**MATERIAL PROVIDED:**
================================

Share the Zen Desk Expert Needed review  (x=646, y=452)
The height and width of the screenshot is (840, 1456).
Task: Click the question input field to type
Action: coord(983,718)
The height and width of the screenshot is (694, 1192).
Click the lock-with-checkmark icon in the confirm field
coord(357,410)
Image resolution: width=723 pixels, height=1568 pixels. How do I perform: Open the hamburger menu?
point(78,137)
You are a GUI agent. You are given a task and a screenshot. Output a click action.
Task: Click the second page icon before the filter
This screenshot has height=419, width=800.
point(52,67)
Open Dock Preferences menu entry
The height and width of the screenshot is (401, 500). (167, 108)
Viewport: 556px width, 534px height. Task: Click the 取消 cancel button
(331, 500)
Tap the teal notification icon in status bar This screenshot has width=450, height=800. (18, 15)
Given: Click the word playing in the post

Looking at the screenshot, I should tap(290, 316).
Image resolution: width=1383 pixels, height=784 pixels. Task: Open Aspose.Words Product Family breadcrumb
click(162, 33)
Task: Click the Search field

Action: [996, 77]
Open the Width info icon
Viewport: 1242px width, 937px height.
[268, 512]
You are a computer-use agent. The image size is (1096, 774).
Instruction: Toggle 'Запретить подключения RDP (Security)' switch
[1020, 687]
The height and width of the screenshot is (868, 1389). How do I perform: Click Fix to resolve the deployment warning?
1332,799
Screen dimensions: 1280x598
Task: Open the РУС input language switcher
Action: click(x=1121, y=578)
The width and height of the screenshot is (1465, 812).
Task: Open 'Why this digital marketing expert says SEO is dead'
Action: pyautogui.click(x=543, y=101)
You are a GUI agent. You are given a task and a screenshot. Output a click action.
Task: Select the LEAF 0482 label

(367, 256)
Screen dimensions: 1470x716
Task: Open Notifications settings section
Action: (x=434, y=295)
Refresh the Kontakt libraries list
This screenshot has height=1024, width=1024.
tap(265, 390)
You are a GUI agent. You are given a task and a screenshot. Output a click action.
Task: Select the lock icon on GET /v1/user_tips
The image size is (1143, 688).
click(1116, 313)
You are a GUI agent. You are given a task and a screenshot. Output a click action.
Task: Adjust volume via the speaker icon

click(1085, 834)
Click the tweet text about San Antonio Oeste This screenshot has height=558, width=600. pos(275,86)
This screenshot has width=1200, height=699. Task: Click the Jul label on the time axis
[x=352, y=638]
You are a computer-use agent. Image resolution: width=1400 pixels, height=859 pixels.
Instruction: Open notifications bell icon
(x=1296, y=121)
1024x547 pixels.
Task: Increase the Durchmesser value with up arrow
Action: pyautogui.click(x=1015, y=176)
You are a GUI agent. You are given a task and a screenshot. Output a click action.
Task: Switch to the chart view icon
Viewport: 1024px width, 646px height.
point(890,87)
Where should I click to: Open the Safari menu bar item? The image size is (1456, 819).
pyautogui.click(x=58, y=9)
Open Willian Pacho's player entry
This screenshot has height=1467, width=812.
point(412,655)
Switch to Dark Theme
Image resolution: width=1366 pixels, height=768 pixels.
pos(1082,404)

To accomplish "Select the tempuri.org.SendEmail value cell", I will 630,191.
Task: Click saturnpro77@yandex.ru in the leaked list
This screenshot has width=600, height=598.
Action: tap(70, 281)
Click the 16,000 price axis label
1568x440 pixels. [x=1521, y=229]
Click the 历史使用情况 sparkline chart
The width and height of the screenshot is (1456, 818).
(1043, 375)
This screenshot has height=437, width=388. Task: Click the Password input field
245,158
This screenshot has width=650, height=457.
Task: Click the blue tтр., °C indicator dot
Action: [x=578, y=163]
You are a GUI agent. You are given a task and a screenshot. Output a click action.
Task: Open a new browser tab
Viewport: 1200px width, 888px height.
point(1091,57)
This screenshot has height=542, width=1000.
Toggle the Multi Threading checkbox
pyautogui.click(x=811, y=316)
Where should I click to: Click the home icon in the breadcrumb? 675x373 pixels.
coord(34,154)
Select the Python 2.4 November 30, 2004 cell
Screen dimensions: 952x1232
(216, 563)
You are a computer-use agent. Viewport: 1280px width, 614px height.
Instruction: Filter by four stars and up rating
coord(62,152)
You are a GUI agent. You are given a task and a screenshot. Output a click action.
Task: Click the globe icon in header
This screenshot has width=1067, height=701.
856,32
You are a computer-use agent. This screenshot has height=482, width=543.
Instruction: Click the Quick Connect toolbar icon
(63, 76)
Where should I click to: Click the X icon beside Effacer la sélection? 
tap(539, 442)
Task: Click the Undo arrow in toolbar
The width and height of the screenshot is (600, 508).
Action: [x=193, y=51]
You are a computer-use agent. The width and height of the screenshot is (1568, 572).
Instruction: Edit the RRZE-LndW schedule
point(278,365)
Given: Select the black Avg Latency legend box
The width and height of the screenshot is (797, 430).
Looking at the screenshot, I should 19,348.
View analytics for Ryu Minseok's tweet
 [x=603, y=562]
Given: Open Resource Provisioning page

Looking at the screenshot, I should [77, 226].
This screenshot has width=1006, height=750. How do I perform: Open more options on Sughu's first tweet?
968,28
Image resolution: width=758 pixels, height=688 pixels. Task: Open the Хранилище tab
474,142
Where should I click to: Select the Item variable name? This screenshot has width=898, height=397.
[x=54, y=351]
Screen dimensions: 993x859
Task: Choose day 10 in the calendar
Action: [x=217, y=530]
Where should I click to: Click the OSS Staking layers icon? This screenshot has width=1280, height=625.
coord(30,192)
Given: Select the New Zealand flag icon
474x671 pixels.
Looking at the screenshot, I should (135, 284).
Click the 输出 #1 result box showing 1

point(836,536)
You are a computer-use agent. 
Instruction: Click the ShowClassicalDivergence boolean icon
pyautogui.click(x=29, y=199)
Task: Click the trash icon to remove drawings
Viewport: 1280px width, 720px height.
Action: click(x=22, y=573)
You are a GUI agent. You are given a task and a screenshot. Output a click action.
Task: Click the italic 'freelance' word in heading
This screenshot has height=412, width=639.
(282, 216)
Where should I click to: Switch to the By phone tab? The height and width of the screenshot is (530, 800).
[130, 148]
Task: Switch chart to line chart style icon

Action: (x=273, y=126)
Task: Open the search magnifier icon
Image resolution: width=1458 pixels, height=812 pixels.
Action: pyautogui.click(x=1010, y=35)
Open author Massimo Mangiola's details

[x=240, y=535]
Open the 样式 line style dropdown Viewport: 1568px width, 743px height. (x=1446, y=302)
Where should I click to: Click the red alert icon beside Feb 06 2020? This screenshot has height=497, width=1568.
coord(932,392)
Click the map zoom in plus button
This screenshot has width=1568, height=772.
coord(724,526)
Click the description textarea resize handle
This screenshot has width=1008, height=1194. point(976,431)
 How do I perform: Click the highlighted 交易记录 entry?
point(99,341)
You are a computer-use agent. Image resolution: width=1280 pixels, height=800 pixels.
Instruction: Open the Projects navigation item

================================

Lines with "list": find them in the data and copy each one.

**ANSWER:**
Refresh the Kontakt libraries list
Task: Click saturnpro77@yandex.ru in the leaked list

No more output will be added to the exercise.